## REQUIRED WORK
The answer must consist solely of the lines from the line with "Instruction: Click PancakeV2" to the end of the data below, transcribed exactly and with no pictures.

## INFORMATION GIVEN
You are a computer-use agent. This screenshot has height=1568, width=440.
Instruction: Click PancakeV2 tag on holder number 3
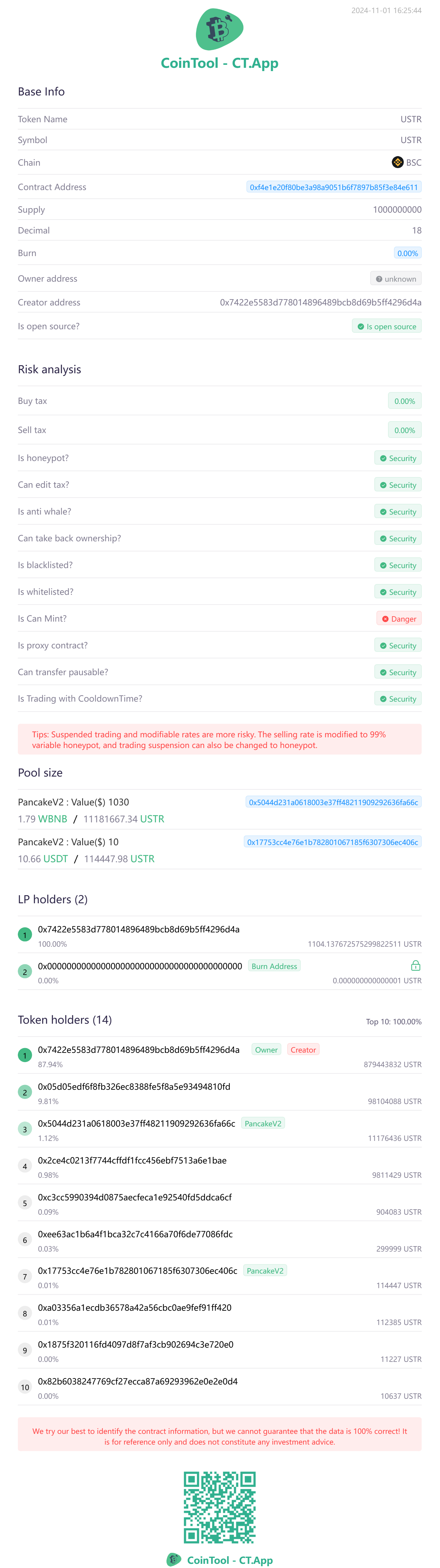pos(263,1123)
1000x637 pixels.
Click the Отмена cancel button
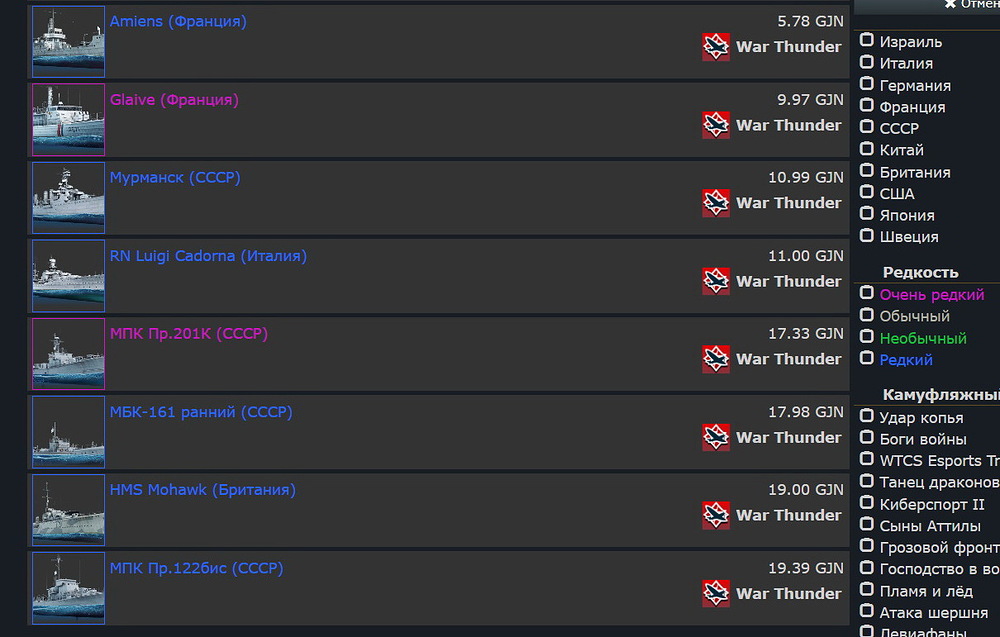point(971,4)
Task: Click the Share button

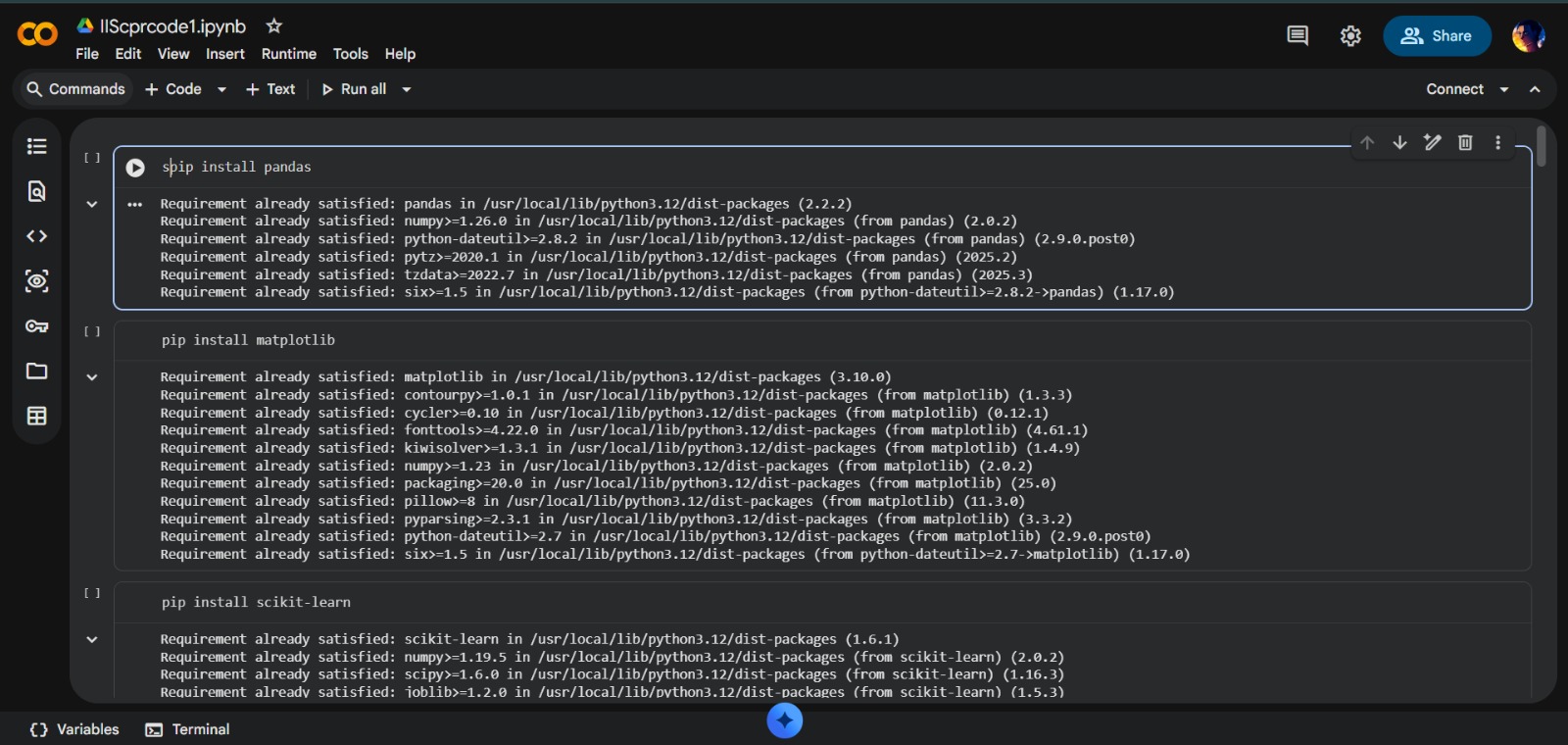Action: [x=1437, y=36]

## SOLUTION TO THIS PROBLEM
Instruction: Click PancakeV2 tag on holder number 3
pos(263,1123)
1000x637 pixels.
Click the Отмена cancel button
point(971,4)
Task: Click the Share button

Action: [x=1437, y=36]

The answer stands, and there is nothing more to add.